Dati importanti in uscita in questa settimana: oggi alle 8:00 la produzione della Germania MoM di novembre (stima +0,1% contro -0,1% di ottobre), alle 11:00 il tasso di disoccupazione dell’Europa di novembre, previsto stabile al 6,5%. Giovedì alle 14:30 è il turno dei sussidi settimanali USA alla disoccupazione (stima 220k contro 204k della scorsa settimana). Sempre alle 14:30 sarà resa nota l’inflazione USA di dicembre (stima 6,5% contro 7,1% di novembre). Venerdì alle 16:00 uscirà la fiducia dei consumatori dell’Università del Michigan di gennaio (stima 60 punti contro 59,7 di dicembre).

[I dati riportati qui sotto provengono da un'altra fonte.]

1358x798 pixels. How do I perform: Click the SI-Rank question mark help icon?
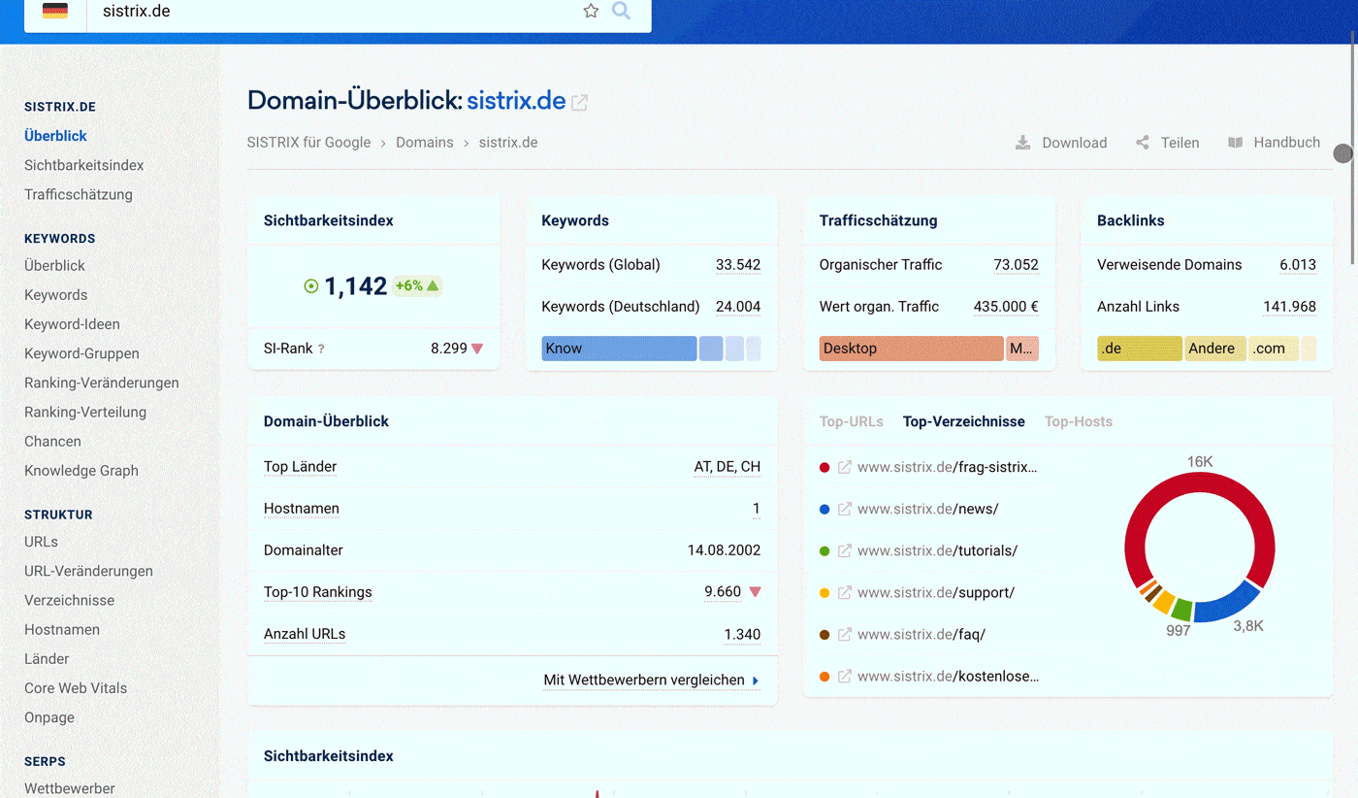tap(321, 349)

L’economia USA si trova in una fase delicata. E fin qui pensiamo che non ci siano dubbi. I dati noti e quelli stimati (se confermati) indicherebbero che la FED potrebbe (il condizionale è d’obbligo) avvicinarsi al raggiungimento di tutti e tre i suoi più importanti obiettivi. L’aumento dei tassi di interesse di 375 bp da gennaio ha portato ad un calo dell’inflazione (anche se rimane elevata come ha ricordato recentemente Powell), la disoccupazione è nell’intorno del tasso naturale (praticamente tutti gli americani sono occupati) e il PIL del 3Q22 è cresciuto del 3,2% grazie anche alla dinamica del +2,3% di consumi personali (nel 4Q22 è atteso comunque in rallentamento del PIL).
I dati indicano che tutto sommato il sistema economico potrebbe reggere ulteriori aumenti di almeno 100 / 150 bp (tra cui è probabile il primo da 50 bp nel prossimo meeting del 25/36 gennaio), planando verso un soft landing e con una disoccupazione che salirebbe al 4%. Questo consentirebbe probabilmente di accelerare il raggiungimento dell’obiettivo di inflazione del 2%.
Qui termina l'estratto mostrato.